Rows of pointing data

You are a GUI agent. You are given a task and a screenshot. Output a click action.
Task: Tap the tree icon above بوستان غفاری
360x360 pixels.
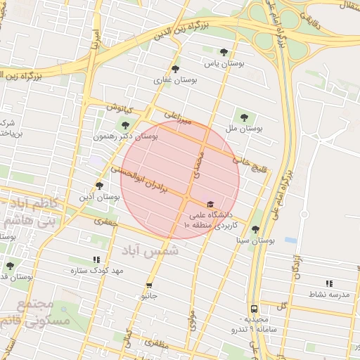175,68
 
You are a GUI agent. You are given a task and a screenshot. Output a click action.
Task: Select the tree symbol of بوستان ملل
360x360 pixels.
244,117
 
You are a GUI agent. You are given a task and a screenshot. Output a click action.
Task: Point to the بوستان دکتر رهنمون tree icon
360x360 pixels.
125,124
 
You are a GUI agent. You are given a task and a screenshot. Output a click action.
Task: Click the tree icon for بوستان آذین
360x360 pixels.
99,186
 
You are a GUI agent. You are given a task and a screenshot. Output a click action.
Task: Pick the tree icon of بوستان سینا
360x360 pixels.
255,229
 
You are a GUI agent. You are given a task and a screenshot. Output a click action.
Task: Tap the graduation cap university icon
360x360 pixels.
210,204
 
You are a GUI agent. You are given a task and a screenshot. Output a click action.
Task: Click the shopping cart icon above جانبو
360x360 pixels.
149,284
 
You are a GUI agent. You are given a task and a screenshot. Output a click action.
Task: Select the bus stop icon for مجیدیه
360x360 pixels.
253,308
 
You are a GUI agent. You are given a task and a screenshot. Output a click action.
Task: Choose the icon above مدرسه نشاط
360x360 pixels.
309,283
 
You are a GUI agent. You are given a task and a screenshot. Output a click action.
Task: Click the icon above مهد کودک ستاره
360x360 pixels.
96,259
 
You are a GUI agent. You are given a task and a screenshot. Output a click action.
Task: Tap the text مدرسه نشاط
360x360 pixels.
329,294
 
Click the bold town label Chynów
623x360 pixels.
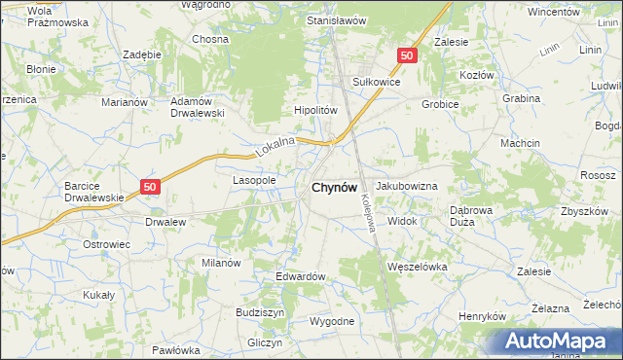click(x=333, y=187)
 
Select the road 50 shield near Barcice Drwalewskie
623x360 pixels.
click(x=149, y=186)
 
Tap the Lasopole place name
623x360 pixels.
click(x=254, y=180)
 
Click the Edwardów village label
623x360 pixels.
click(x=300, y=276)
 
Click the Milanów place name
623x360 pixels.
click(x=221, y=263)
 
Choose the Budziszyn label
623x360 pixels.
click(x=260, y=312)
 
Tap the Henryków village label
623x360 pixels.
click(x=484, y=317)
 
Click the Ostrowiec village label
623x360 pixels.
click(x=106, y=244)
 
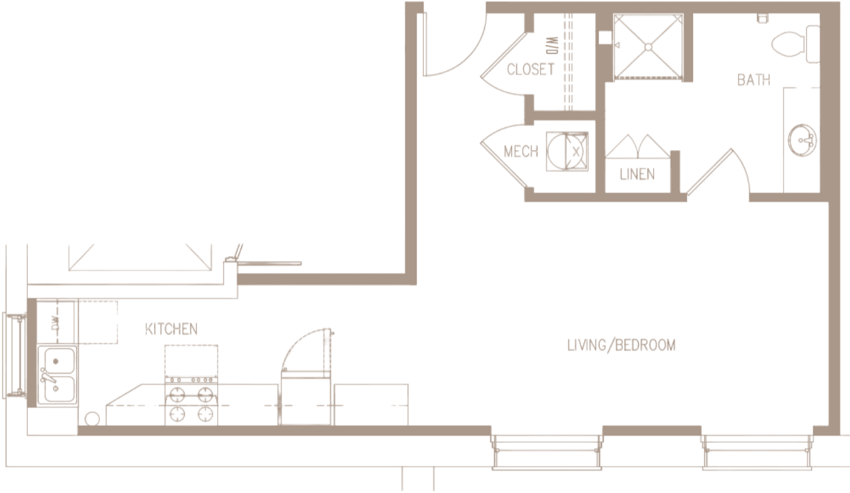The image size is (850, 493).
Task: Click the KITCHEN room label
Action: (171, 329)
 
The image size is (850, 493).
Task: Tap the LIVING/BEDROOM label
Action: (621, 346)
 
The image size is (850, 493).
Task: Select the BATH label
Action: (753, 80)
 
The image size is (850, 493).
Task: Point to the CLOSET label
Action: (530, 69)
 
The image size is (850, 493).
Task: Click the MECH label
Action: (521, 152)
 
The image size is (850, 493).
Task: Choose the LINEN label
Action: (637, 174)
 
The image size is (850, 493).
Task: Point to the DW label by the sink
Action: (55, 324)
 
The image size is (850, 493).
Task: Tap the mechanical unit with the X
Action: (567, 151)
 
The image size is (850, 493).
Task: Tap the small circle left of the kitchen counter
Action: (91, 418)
...
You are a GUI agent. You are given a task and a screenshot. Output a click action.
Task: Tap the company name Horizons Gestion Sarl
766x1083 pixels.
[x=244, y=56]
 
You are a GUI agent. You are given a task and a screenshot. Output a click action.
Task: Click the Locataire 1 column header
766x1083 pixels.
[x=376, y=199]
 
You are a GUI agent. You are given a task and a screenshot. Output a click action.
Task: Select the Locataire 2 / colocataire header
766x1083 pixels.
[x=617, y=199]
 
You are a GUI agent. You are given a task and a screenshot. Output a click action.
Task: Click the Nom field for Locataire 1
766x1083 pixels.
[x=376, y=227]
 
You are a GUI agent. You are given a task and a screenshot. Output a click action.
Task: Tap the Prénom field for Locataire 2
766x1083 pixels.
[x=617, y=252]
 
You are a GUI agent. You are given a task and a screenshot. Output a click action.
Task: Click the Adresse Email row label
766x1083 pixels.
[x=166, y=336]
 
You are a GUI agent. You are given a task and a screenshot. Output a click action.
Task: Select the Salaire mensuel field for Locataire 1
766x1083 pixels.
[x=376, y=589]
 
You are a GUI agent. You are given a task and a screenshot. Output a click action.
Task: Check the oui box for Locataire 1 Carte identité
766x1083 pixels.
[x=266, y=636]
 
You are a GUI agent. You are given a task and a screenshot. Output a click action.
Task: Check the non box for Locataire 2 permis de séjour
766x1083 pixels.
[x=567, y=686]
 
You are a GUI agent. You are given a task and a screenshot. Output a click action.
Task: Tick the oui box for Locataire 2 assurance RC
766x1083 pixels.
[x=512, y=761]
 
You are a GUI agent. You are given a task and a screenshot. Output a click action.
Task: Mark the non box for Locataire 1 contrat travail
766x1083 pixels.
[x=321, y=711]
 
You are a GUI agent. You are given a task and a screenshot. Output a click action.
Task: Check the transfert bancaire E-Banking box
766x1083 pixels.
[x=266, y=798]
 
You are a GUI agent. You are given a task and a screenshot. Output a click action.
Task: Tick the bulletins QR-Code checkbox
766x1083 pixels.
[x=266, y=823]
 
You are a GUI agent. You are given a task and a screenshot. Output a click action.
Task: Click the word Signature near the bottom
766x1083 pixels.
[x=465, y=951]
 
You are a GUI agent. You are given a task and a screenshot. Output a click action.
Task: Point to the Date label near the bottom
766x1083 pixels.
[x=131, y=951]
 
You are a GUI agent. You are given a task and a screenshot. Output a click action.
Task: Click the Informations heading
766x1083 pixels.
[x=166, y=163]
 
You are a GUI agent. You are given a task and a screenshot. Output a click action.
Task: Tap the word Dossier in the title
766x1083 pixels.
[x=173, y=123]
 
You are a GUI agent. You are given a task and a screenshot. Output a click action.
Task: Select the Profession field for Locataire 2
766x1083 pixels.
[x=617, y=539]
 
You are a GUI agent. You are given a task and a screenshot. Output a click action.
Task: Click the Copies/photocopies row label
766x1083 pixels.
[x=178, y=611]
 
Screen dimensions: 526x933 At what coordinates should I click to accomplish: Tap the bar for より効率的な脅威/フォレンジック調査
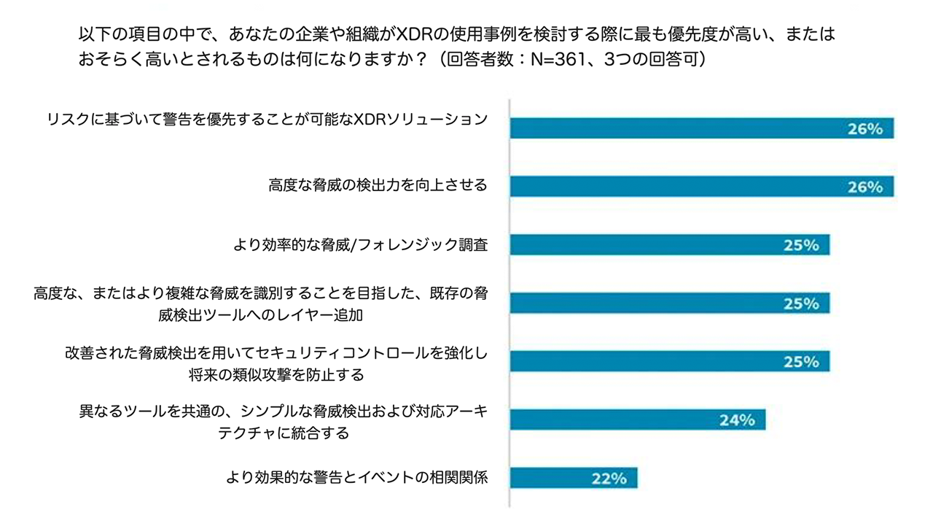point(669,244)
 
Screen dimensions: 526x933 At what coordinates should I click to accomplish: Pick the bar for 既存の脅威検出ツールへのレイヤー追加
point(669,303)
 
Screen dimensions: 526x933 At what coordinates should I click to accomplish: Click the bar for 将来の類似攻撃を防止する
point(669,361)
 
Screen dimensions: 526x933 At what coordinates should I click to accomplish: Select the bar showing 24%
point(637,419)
==
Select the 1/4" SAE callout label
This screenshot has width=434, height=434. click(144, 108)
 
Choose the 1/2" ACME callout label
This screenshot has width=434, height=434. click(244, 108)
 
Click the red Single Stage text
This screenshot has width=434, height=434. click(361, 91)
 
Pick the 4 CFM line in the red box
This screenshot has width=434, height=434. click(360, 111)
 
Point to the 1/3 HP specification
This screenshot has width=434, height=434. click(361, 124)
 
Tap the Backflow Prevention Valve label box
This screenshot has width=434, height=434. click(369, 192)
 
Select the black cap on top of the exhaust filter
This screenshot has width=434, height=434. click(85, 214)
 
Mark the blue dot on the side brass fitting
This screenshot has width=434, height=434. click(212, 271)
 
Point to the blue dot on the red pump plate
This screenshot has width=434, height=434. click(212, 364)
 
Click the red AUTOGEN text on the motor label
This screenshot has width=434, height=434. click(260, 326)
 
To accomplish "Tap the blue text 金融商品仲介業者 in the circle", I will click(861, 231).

Instructions for the task
Update the stretch from the line containing "Tap the Backflow Prevention Valve label box" through the line containing "will click(861, 231)." by changing "exhaust" to "intake", with everything else left as it is. Return only those lines.

Result for this task
Tap the Backflow Prevention Valve label box
This screenshot has width=434, height=434. click(369, 192)
 
Select the black cap on top of the intake filter
This screenshot has width=434, height=434. click(85, 214)
 
Mark the blue dot on the side brass fitting
This screenshot has width=434, height=434. click(212, 271)
 
Point to the blue dot on the red pump plate
This screenshot has width=434, height=434. click(212, 364)
 
Click the red AUTOGEN text on the motor label
This screenshot has width=434, height=434. click(260, 326)
 
To accomplish "Tap the blue text 金融商品仲介業者 in the circle", I will click(861, 231).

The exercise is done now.